On most days, an estimated 10,000 people are in the Honolulu Airport complex as passengers, employees or visitors, according to its owner and operator, the state Department of Transportation (DOT).
Given the heavy traffic flow — flights touching down and departing on 27 international and domestic carriers, three interisland airlines and four commuter airlines — security is an ever-present concern.
In the aftermath of last week’s incident in which a private security company officer shot and killed a pet dog at the airport, the state must underscore its attention to facility safety with a prompt review and assessment of the division of labor regarding airport security.
According to Securitas Security Services USA Inc., one of its officers shot the 2-year-old pit bull mix, which was loose and had attempted to attack the officer Friday evening in an area near the international arrivals terminal and the Hawaiian Airlines check-in area. The dog’s owner said it had been chained to a coconut tree and broke free. But she has denied that the dog was behaving in an aggressive manner.
While the incident’s he-said-she-said details are being sorted out, the Transportation Department must take a hard look at its policies tied to employing private security guards, who are now picking up several duties previously reserved for sheriff’s deputies.
Since 1999, the state Department of Public Safety’s Airport Sheriff Detail has been tasked with law enforcement and policing services at the airport.
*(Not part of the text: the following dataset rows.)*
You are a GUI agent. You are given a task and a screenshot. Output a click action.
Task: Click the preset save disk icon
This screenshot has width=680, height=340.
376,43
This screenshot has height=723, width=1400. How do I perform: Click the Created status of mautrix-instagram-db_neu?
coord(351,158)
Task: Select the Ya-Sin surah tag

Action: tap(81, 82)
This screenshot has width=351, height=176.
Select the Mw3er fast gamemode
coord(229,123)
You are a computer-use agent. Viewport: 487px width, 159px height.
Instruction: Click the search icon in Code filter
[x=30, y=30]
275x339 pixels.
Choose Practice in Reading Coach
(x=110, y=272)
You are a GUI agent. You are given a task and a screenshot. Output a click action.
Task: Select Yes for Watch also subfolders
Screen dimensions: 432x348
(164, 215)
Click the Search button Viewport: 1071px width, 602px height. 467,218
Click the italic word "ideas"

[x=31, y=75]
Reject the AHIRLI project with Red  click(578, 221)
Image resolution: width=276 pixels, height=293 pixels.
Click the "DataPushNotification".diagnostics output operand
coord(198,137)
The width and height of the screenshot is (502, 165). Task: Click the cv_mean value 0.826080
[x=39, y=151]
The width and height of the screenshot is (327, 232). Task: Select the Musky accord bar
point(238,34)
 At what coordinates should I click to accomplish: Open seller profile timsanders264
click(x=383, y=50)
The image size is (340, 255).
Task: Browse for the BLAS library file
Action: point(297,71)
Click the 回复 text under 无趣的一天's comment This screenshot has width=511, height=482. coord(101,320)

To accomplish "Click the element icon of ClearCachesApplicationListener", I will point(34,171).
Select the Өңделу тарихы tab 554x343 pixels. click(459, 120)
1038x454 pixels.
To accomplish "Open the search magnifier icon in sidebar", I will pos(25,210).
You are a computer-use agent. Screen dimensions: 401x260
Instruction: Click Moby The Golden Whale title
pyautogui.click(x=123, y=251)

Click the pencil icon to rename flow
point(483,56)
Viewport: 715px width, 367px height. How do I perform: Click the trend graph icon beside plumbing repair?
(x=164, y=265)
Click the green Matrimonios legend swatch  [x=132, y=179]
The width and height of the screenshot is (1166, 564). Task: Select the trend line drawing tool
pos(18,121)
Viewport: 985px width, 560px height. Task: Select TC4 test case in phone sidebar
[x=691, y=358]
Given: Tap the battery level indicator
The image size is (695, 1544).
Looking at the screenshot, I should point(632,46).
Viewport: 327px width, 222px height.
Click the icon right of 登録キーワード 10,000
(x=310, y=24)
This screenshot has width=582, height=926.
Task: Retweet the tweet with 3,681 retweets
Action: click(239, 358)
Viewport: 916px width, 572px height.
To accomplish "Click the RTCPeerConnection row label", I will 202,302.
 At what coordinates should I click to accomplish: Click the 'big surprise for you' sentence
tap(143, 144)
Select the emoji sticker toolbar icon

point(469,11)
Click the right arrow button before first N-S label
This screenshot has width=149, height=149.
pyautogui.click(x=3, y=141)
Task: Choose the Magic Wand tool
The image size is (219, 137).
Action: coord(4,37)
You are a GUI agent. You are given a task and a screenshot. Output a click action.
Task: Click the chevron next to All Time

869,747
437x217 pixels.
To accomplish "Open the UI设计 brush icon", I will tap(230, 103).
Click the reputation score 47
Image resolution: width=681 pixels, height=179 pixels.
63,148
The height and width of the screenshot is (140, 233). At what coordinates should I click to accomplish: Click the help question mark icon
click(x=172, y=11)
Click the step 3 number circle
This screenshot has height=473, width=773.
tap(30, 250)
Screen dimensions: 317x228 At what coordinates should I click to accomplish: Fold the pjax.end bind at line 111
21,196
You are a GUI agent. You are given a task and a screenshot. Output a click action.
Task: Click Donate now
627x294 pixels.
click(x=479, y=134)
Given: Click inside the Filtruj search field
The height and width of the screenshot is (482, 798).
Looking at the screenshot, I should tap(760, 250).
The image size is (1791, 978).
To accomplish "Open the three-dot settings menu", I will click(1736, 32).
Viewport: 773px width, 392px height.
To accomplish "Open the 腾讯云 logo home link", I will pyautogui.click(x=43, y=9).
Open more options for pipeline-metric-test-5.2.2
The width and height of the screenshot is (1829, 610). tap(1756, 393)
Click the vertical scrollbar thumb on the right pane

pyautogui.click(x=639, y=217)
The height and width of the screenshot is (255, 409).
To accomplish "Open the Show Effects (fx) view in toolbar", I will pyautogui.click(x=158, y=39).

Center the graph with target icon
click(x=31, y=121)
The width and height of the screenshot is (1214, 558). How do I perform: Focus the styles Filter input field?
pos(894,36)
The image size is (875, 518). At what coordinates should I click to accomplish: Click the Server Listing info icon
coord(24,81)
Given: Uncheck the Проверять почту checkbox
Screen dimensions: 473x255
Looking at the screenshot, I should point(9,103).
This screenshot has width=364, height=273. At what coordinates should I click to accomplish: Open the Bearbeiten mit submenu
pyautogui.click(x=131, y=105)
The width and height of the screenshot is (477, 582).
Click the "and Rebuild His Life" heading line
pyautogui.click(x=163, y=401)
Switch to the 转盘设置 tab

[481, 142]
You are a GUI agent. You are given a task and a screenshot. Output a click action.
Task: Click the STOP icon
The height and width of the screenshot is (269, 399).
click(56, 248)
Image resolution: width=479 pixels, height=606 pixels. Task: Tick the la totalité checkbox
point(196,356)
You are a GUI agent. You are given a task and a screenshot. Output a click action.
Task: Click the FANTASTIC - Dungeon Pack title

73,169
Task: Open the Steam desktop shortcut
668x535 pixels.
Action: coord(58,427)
Securitas first landed a contract to provide security services about 10 years ago. Last year, friction between the two contractors — fixed to questions about whether private security guards are qualified or legally authorized to have police powers — prompted the deputies’ union, the Hawaii Government Employees Association, to file a lawsuit challenging Securitas’ contract.
The union maintains that initially Securitas officers wore uniforms and drove vehicles marked as “Securitas” or “Airport Security,” and their services were limited to checkpoint, fence and entry-way areas, ensuring vehicles don’t linger at dropoff and pickup points. But over time DOT expanded their role — and last year the state had the uniforms and vehicles labeled with a new ID: “Airport Police.”
For the sake of the serious matter of public confidence in airport security, the state should be compelled to explain any promotion in responsibilities. What does so-called airport police training consist of? What are the job qualifications?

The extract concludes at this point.